Challenge: Copy out the lines of the items exactly, starting at the line containing "600x418 pixels." and ending at the line containing "[x=441, y=483]", with both of those lines included.

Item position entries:
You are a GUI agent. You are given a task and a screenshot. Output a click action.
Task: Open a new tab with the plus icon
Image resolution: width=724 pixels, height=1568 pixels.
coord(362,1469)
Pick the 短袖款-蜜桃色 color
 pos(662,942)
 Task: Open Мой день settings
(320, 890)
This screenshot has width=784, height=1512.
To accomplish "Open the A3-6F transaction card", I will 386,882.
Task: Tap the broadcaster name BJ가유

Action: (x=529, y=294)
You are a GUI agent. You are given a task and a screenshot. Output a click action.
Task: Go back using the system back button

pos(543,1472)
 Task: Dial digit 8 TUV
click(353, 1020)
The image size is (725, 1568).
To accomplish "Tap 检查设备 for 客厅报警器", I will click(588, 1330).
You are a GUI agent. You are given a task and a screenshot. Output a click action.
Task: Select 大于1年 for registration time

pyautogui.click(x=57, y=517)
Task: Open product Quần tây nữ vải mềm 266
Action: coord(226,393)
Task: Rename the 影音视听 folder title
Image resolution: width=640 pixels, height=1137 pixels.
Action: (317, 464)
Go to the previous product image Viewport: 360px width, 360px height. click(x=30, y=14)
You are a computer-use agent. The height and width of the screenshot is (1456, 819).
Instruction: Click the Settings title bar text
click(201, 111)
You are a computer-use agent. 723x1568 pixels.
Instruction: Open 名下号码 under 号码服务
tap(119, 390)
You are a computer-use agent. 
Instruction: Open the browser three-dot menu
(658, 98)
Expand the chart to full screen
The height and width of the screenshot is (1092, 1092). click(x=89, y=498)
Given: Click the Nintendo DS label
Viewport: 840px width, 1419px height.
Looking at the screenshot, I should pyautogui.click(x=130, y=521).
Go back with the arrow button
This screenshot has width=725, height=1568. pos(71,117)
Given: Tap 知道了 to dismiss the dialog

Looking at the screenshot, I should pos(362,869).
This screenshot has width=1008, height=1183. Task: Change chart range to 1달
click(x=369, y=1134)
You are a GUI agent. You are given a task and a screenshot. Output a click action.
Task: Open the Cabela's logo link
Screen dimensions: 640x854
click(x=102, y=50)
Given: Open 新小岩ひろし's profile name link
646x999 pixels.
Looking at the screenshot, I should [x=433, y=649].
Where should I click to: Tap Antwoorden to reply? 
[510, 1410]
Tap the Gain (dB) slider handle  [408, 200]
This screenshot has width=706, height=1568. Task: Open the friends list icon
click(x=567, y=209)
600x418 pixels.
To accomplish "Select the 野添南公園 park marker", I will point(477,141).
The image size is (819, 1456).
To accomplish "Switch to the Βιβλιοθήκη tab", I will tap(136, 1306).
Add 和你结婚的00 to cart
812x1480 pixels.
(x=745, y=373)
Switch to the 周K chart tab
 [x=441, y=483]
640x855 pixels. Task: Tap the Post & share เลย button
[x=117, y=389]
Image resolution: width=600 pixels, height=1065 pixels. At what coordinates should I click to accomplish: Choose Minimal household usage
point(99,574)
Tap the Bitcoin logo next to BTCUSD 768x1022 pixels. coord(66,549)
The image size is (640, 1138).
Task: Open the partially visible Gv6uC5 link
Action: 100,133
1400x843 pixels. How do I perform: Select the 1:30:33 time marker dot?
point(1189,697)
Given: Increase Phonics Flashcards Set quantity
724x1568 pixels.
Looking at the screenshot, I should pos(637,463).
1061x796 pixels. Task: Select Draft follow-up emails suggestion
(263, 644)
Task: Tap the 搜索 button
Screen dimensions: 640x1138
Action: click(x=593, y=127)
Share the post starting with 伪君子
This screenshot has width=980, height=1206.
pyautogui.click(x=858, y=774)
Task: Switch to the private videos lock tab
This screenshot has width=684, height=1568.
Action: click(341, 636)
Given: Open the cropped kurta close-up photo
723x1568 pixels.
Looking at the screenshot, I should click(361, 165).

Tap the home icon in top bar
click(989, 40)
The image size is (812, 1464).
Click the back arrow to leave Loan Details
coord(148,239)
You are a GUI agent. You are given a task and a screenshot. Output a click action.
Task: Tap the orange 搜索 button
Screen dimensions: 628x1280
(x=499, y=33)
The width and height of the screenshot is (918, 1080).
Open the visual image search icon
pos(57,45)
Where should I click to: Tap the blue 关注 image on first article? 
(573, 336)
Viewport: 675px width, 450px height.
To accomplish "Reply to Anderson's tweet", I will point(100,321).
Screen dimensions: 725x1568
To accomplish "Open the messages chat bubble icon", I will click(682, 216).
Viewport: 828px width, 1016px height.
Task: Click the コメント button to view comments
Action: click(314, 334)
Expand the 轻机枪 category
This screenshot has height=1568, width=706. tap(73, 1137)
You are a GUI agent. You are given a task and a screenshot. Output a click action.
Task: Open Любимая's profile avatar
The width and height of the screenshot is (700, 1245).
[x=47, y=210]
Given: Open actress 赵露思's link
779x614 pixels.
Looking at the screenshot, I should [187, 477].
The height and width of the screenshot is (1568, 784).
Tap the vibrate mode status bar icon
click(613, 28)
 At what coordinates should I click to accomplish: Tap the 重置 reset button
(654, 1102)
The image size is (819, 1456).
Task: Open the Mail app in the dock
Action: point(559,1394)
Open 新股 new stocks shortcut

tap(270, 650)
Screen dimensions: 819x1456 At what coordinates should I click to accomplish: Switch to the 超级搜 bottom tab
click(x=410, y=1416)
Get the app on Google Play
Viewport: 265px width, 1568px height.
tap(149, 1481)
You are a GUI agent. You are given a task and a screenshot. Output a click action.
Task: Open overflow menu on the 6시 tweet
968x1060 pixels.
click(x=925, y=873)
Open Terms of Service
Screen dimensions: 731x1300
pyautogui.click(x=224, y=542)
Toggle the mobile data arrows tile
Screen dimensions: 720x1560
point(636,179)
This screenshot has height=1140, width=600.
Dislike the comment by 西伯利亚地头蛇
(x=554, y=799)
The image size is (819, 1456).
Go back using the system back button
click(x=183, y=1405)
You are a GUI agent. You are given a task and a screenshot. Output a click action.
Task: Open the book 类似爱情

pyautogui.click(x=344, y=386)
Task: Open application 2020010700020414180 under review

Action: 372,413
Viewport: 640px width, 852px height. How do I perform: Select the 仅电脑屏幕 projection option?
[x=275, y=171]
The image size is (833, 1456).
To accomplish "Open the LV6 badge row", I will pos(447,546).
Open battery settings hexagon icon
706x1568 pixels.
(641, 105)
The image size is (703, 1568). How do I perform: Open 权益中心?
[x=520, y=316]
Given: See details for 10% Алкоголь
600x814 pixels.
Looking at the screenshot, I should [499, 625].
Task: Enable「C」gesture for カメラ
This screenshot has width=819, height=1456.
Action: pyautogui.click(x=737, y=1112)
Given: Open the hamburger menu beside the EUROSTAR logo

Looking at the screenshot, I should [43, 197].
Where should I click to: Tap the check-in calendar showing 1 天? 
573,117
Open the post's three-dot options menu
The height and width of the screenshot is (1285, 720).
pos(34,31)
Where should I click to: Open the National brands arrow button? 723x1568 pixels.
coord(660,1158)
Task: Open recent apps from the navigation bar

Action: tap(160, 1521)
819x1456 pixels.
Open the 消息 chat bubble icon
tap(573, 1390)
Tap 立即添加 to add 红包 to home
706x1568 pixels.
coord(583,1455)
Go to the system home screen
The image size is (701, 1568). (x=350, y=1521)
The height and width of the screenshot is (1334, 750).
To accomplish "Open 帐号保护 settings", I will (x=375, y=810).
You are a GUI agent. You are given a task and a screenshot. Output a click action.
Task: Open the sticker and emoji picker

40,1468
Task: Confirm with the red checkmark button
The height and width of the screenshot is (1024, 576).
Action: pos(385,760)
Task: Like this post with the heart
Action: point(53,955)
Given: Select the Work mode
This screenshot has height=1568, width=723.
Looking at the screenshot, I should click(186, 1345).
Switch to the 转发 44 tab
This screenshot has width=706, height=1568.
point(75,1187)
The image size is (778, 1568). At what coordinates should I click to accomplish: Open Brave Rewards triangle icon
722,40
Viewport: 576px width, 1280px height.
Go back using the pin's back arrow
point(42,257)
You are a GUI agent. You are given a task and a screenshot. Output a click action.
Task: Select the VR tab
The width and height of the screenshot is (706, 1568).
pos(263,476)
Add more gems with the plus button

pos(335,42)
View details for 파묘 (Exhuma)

Exercise result:
600x418 pixels.
To accomplish "Select the 野添南公園 park marker", I will point(477,141).
The image size is (819, 1456).
To accomplish "Switch to the Βιβλιοθήκη tab", I will tap(136, 1306).
Add 和你结婚的00 to cart
812x1480 pixels.
(x=745, y=373)
Switch to the 周K chart tab
 [x=441, y=483]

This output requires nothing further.